PROMPT: Every record should be written out again in full, with no character altered.

RECORDS TO PROCESS:
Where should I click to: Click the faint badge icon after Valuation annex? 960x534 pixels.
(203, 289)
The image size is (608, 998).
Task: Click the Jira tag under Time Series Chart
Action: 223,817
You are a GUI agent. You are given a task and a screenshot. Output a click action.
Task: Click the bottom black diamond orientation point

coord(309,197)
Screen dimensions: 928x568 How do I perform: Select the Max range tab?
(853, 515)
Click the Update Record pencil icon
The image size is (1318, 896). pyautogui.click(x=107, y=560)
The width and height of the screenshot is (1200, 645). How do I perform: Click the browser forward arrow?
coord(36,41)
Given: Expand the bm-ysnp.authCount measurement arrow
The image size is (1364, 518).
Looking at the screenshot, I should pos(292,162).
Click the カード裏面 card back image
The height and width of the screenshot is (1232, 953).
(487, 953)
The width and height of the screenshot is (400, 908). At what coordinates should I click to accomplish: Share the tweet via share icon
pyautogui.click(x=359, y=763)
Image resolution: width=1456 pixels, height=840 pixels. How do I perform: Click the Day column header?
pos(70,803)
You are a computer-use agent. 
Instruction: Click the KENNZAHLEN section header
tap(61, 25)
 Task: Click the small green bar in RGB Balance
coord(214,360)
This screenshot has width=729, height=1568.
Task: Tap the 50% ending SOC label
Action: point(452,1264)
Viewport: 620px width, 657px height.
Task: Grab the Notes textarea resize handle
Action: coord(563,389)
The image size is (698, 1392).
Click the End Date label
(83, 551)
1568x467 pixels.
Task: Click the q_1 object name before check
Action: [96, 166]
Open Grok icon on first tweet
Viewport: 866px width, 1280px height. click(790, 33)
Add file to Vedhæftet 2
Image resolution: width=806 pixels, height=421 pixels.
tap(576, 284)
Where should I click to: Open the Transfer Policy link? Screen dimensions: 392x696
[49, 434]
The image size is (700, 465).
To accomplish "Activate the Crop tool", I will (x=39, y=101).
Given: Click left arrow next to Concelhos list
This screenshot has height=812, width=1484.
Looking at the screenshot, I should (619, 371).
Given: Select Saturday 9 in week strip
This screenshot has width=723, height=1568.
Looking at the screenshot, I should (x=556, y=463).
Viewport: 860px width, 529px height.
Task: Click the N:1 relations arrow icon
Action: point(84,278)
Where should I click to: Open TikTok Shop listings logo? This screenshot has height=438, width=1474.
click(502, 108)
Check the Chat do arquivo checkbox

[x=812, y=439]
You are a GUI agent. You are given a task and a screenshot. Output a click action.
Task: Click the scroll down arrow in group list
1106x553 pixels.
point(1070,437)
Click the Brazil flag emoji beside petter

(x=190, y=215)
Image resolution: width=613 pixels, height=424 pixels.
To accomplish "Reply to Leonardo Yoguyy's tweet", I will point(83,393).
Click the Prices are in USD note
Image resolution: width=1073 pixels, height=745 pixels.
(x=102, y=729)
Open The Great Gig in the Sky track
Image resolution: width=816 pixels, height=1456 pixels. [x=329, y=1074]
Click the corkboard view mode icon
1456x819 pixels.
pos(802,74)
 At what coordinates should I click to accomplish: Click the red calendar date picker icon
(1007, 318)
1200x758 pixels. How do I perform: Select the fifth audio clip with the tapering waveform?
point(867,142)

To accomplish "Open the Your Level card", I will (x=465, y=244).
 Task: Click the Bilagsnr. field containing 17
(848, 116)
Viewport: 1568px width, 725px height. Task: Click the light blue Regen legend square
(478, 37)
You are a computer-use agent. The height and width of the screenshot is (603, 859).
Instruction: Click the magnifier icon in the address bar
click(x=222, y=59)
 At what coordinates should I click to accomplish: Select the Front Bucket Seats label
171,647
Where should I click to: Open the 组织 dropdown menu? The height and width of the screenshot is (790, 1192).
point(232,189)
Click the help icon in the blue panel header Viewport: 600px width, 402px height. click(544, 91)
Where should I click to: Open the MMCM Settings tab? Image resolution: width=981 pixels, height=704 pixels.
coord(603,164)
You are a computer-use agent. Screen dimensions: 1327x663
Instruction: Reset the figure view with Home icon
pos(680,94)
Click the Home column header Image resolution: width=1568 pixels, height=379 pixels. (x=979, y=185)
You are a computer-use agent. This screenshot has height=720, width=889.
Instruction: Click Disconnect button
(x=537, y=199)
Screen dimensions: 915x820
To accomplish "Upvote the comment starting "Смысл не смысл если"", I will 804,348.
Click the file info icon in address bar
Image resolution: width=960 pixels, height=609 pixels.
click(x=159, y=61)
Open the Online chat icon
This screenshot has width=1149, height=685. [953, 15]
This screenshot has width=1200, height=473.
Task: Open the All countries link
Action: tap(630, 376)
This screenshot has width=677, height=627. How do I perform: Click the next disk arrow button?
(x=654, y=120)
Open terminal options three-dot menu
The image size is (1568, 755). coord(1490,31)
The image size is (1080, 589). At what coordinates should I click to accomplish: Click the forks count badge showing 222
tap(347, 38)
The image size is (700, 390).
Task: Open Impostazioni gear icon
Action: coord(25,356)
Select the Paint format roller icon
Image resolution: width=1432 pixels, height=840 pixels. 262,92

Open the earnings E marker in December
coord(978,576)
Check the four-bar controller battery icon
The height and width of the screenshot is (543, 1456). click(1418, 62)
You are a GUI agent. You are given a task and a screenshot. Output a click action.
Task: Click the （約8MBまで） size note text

EXPECTED ANSWER:
Where should I click to: Click the faint badge icon after Valuation annex? 960x534 pixels.
(203, 289)
The image size is (608, 998).
Task: Click the Jira tag under Time Series Chart
Action: 223,817
You are a GUI agent. You are given a task and a screenshot. Output a click action.
Task: Click the bottom black diamond orientation point

coord(309,197)
Screen dimensions: 928x568 How do I perform: Select the Max range tab?
(853, 515)
Click the Update Record pencil icon
The image size is (1318, 896). pyautogui.click(x=107, y=560)
The width and height of the screenshot is (1200, 645). How do I perform: Click the browser forward arrow?
coord(36,41)
Given: Expand the bm-ysnp.authCount measurement arrow
The image size is (1364, 518).
Looking at the screenshot, I should pos(292,162).
Click the カード裏面 card back image
The height and width of the screenshot is (1232, 953).
(487, 953)
The width and height of the screenshot is (400, 908). At what coordinates should I click to accomplish: Share the tweet via share icon
pyautogui.click(x=359, y=763)
Image resolution: width=1456 pixels, height=840 pixels. How do I perform: Click the Day column header?
pos(70,803)
You are a computer-use agent. 
Instruction: Click the KENNZAHLEN section header
tap(61, 25)
 Task: Click the small green bar in RGB Balance
coord(214,360)
This screenshot has width=729, height=1568.
Task: Tap the 50% ending SOC label
Action: point(452,1264)
Viewport: 620px width, 657px height.
Task: Grab the Notes textarea resize handle
Action: coord(563,389)
The image size is (698, 1392).
Click the End Date label
(83, 551)
1568x467 pixels.
Task: Click the q_1 object name before check
Action: [96, 166]
Open Grok icon on first tweet
Viewport: 866px width, 1280px height. click(790, 33)
Add file to Vedhæftet 2
Image resolution: width=806 pixels, height=421 pixels.
tap(576, 284)
Where should I click to: Open the Transfer Policy link? Screen dimensions: 392x696
[49, 434]
The image size is (700, 465).
To accomplish "Activate the Crop tool", I will (x=39, y=101).
Given: Click left arrow next to Concelhos list
This screenshot has height=812, width=1484.
Looking at the screenshot, I should (619, 371).
Given: Select Saturday 9 in week strip
This screenshot has width=723, height=1568.
Looking at the screenshot, I should (x=556, y=463).
Viewport: 860px width, 529px height.
Task: Click the N:1 relations arrow icon
Action: point(84,278)
Where should I click to: Open TikTok Shop listings logo? This screenshot has height=438, width=1474.
click(502, 108)
Check the Chat do arquivo checkbox

[x=812, y=439]
You are a GUI agent. You are given a task and a screenshot. Output a click action.
Task: Click the scroll down arrow in group list
1106x553 pixels.
point(1070,437)
Click the Brazil flag emoji beside petter

(x=190, y=215)
Image resolution: width=613 pixels, height=424 pixels.
To accomplish "Reply to Leonardo Yoguyy's tweet", I will point(83,393).
Click the Prices are in USD note
Image resolution: width=1073 pixels, height=745 pixels.
(x=102, y=729)
Open The Great Gig in the Sky track
Image resolution: width=816 pixels, height=1456 pixels. [x=329, y=1074]
Click the corkboard view mode icon
1456x819 pixels.
pos(802,74)
 At what coordinates should I click to accomplish: Click the red calendar date picker icon
(1007, 318)
1200x758 pixels. How do I perform: Select the fifth audio clip with the tapering waveform?
point(867,142)

To accomplish "Open the Your Level card", I will (x=465, y=244).
 Task: Click the Bilagsnr. field containing 17
(848, 116)
Viewport: 1568px width, 725px height. Task: Click the light blue Regen legend square
(478, 37)
You are a computer-use agent. The height and width of the screenshot is (603, 859).
Instruction: Click the magnifier icon in the address bar
click(x=222, y=59)
 At what coordinates should I click to accomplish: Select the Front Bucket Seats label
171,647
Where should I click to: Open the 组织 dropdown menu? The height and width of the screenshot is (790, 1192).
point(232,189)
Click the help icon in the blue panel header Viewport: 600px width, 402px height. click(544, 91)
Where should I click to: Open the MMCM Settings tab? Image resolution: width=981 pixels, height=704 pixels.
coord(603,164)
You are a computer-use agent. Screen dimensions: 1327x663
Instruction: Reset the figure view with Home icon
pos(680,94)
Click the Home column header Image resolution: width=1568 pixels, height=379 pixels. (x=979, y=185)
You are a computer-use agent. This screenshot has height=720, width=889.
Instruction: Click Disconnect button
(x=537, y=199)
Screen dimensions: 915x820
To accomplish "Upvote the comment starting "Смысл не смысл если"", I will 804,348.
Click the file info icon in address bar
Image resolution: width=960 pixels, height=609 pixels.
click(x=159, y=61)
Open the Online chat icon
This screenshot has width=1149, height=685. [953, 15]
This screenshot has width=1200, height=473.
Task: Open the All countries link
Action: tap(630, 376)
This screenshot has width=677, height=627. How do I perform: Click the next disk arrow button?
(x=654, y=120)
Open terminal options three-dot menu
The image size is (1568, 755). coord(1490,31)
The image size is (1080, 589). At what coordinates should I click to accomplish: Click the forks count badge showing 222
tap(347, 38)
The image size is (700, 390).
Task: Open Impostazioni gear icon
Action: coord(25,356)
Select the Paint format roller icon
Image resolution: width=1432 pixels, height=840 pixels. 262,92

Open the earnings E marker in December
coord(978,576)
Check the four-bar controller battery icon
The height and width of the screenshot is (543, 1456). click(1418, 62)
You are a GUI agent. You are given a task and a screenshot. Output a click action.
Task: Click the （約8MBまで） size note text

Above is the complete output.